• **WRITTEN PROBLEM A**:
In the passage on monarchy and faction, quote the words from "And that brings" up to and including "Caesar and Augustus.".
• **WRITTEN PROBLEM B**:
According to the passage on monarchy and faction, how did the Roman Emperors generally come to power?
## Begin PAGE EXTRACT
And that brings me (once again) to the principle problem that I see with your proposal. Faction. The intrinsic final cause of political community is peace, the unity of order, which is a reflection of the order of the cosmos, which is itself the manifestation in creation of the Divine Goodness, Beauty, and Wisdom. My main problem with popular elections is that they foster faction, and thus work directly against the whole purpose of political community.
“The Roman Empire was never per se a hereditary monarchy.” I think this is an excellent example of the problem I have just been talking about. The Roman Emperors generally came to power through civil war. Once they had established their power, they often tried to heal the disunity they had caused by pretending to be the hereditary successors of past emperors thus they took the names of Caesar and Augustus.
“Unlimited absolute hereditary and indefeasible monarchy,” as it was developed in the time after the Reformation is what I think is principally responsible for giving hereditary monarchy a bad name. I would propose a mixed constitution as envisioned by S. Thomas, but one in which the monarchical element was dominant, and in which the monarch and at least some of the aristocratic elements were determined by hereditary succession. I think that version has at least the virtue of being tried with something like success, whereas the sort of republic that you are proposing as never existed except on paper.
## End PAGE EXTRACT
## Begin SUPPLIED ENTRIES
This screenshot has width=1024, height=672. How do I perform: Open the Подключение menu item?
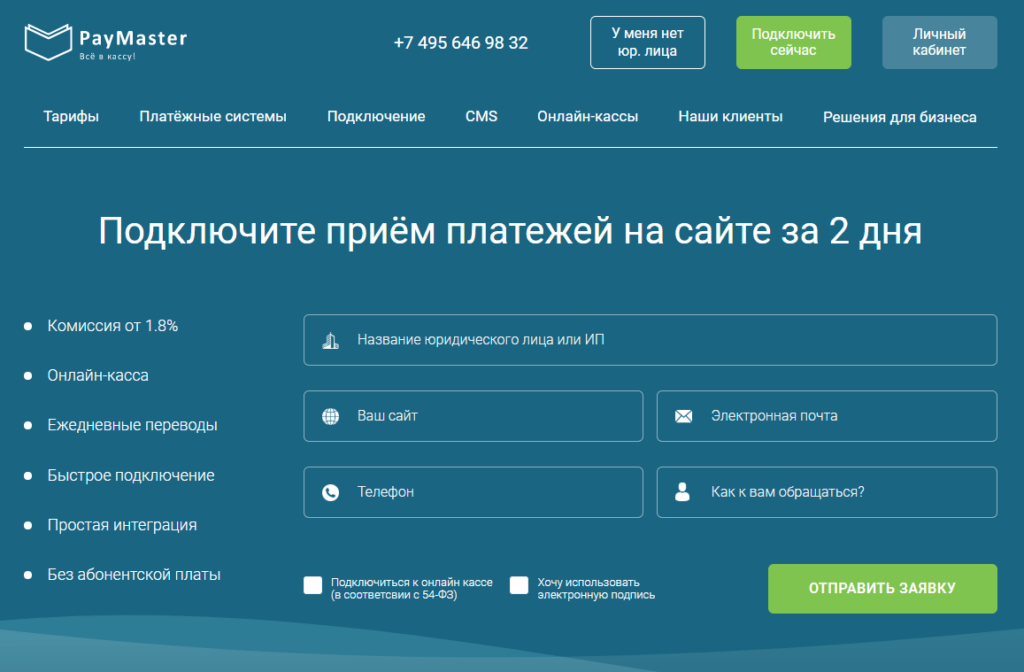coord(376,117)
## End SUPPLIED ENTRIES
## Begin SUPPLIED ENTRIES
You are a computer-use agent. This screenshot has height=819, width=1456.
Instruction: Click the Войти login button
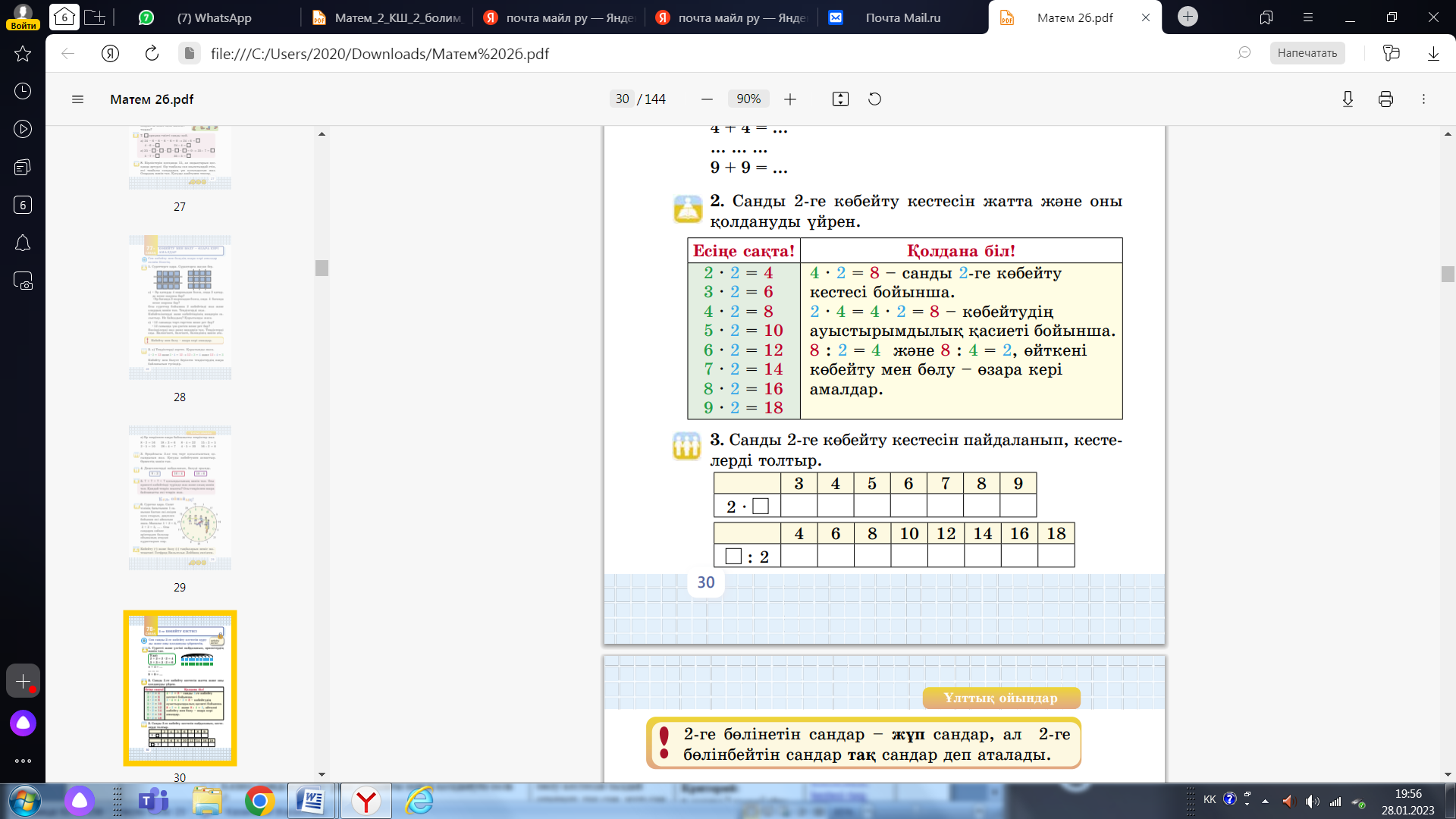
## End SUPPLIED ENTRIES
• **TASK OUTPUT A**:
And that brings me (once again) to the principle problem that I see with your proposal. Faction. The intrinsic final cause of political community is peace, the unity of order, which is a reflection of the order of the cosmos, which is itself the manifestation in creation of the Divine Goodness, Beauty, and Wisdom. My main problem with popular elections is that they foster faction, and thus work directly against the whole purpose of political community.
“The Roman Empire was never per se a hereditary monarchy.” I think this is an excellent example of the problem I have just been talking about. The Roman Emperors generally came to power through civil war. Once they had established their power, they often tried to heal the disunity they had caused by pretending to be the hereditary successors of past emperors thus they took the names of Caesar and Augustus.

• **TASK OUTPUT B**:
Through civil war.